Roger Slater 07-07-2017 10:10 AM

RESUME

Pain and heartache,
woe, despair,
all at once
you lose your hair,

friends desert you,
others die,
love, it seems,
is just a lie.

You tell yourself,
"I will be strong!
Hope awaits!"
But you are wrong.

Find a bridge.
It's time to jump.
The president
is Donald Trump.

Aaron Poochigian 07-07-2017 10:47 AM

Is it time, my friends, to have you vote for the most depressing poem on this thread? Should I let the thread collect more depressing poems for a few days? Do you really want a competition and someone to shuffle off victorious in a laurel crown of yew berries, the despot of depression?

This is how I'm thinking the voting will go: rank your top three choices in order (just list the post # on this thread for the poem)--I will give 3 points for a number one ranking, 2 points for a number two ranking and 1 point for a number three ranking. Poets are encouraged to vote for their own work.

This could be a real competition if you want. I don't know--it's all just so depressing.
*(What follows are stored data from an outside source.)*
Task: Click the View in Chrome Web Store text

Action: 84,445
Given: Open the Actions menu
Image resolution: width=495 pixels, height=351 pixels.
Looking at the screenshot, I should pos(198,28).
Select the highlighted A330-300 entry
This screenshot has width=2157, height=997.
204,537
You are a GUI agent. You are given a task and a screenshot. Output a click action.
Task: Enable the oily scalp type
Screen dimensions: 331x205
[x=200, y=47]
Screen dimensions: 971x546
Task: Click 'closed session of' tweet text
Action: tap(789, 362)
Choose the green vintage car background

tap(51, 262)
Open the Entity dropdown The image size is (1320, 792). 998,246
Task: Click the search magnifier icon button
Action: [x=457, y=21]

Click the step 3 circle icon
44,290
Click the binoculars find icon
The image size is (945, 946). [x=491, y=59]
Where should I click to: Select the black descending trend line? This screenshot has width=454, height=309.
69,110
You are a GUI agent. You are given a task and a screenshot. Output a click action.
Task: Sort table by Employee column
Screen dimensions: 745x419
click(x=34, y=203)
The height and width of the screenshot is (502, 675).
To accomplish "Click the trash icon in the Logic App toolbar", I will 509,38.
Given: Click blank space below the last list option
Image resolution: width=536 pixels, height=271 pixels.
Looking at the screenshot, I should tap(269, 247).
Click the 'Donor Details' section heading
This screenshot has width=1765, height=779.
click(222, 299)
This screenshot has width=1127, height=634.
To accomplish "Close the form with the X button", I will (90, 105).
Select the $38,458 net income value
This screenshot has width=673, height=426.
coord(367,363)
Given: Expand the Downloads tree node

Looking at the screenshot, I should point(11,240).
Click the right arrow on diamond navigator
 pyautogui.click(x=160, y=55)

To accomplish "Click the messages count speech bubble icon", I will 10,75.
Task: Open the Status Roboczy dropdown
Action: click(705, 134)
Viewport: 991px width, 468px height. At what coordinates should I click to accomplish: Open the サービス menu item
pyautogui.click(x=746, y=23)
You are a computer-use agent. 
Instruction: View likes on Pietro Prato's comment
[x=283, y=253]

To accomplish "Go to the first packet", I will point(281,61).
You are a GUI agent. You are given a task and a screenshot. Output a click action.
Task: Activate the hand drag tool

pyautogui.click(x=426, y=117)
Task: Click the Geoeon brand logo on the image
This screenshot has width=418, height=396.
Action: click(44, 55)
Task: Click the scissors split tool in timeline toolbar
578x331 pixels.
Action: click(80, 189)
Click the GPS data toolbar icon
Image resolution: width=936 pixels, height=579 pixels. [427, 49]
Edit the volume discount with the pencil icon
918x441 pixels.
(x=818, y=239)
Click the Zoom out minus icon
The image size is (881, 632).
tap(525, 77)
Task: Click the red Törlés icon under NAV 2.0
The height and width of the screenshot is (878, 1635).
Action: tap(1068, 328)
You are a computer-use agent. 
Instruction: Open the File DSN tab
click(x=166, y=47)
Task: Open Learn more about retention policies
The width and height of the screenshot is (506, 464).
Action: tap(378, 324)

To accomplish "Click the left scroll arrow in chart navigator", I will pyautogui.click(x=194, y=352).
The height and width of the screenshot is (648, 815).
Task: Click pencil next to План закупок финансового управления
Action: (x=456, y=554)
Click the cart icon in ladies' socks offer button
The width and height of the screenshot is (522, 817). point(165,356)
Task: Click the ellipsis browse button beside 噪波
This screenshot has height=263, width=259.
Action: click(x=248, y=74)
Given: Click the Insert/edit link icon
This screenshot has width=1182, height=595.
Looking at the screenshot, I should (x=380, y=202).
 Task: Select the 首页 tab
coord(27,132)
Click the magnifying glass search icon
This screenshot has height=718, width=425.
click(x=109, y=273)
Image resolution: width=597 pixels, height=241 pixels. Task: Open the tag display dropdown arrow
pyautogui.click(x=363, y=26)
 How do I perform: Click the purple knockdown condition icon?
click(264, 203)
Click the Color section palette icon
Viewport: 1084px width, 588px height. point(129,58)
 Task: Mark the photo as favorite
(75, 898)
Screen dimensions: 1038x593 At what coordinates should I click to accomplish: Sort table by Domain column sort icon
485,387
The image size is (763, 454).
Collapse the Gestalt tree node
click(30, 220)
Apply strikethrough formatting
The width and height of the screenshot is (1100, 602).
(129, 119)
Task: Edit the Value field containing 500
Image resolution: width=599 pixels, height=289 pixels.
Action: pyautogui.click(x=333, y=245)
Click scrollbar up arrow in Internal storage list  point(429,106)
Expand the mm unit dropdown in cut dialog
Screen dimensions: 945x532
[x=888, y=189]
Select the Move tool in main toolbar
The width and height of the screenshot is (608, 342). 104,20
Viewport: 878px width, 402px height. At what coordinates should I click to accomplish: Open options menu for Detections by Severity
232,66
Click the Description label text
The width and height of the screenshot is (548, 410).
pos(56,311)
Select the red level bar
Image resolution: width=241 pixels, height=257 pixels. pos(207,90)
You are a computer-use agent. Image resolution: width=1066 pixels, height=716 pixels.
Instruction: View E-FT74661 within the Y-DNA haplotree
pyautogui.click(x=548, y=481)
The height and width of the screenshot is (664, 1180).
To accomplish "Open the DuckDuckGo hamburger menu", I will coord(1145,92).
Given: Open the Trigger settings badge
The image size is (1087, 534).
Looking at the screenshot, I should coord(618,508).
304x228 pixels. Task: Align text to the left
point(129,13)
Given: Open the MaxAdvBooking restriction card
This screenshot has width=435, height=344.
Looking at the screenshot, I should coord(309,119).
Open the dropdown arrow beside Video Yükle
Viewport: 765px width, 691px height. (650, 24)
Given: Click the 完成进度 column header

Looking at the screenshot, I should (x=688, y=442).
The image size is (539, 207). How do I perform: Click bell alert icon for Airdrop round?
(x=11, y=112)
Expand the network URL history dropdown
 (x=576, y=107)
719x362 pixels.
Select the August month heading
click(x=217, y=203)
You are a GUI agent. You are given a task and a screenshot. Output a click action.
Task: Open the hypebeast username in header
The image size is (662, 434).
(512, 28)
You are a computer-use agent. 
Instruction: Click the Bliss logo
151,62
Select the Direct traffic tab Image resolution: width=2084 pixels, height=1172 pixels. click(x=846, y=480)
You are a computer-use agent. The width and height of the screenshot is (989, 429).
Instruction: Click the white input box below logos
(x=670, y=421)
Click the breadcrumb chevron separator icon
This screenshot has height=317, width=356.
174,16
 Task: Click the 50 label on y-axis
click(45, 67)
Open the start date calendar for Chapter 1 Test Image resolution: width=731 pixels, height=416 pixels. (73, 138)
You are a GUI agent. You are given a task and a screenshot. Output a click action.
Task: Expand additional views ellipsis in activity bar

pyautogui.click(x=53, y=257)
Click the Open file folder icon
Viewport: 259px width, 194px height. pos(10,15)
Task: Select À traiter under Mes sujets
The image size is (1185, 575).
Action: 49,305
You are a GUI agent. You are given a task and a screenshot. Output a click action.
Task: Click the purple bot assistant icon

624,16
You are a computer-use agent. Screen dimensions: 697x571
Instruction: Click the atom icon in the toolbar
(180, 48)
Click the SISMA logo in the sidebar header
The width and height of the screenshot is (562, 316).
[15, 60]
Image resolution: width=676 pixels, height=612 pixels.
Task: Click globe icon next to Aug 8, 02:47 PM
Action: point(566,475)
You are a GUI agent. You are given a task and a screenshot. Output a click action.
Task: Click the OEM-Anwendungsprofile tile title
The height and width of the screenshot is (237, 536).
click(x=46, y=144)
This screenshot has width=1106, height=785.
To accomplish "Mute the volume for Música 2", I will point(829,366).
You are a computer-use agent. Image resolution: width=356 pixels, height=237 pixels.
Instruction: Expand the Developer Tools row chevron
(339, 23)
Brian Allgar 07-07-2017 12:00 PM

Our first breath
Leads to death.

John (J.D.) Smith 07-07-2017 12:19 PM

New poems only, or are previously written but nonetheless depressing poems allowed?

RCL 07-07-2017 12:24 PM

He’s Falling Apart at the Seams it Seems

Feet are swollen, ankles strained
knees are locked and steps restrained.
Hips are stiff and gut so bloated
once-deep inny’s fully outted!

Prostate’s absent, pizzle’s napping
breasts are bulging, dewlaps flapping.
Nose’s knobbed and ears now bristle,
flabby lips no longer whistle.

Brains, those left, used to be deft,
but losing heft are thought-bereft.
Will this fleshy suit he owns
unravel seams till he’s just bones?

Roger Slater 07-07-2017 12:48 PM

We're born to bad,
then grow to worse,
then coffin-clad
we ride a hearse.

The mill churns on.
Our lives are grist.
And then we're gone.
We are not missed.
.
.
.

Aaron Poochigian 07-07-2017 01:07 PM

Mr. Smith, bring on the previously written depressing poems. They only need to be original (that is, yours).

Best,

Aaron

Douglas G. Brown 07-07-2017 09:19 PM

Things will worsen bye and bye;
There is no pie up in the sky.
You needn't pray and bow your head;
Worms await you when your're dead.

RCL 07-07-2017 11:10 PM

Clothes to Die For!

Croak cloaks
Cremation clothes
Dead threads
Dead dresses
Dead duds
Dead dude’s duds
Dead diva’s duds
Corpse clothes
Body rags
Sad rags
Final fashions
Ghost garbs
Death dons
Demise dons
Cadaver covers
Pall shawls
Grave garb
Winding sheets
Underworld underwear
Burial boots
Kick-the-bucket kicks
Cerement suits
ουσ. Σάβανο

Nigel Mace 07-08-2017 04:28 AM

I wonder...
xxxxxxxxxxx"Can there ever be
a life, quite pointless?"
xxxxxxxxxxxxxxxxxxxxx...then that's me.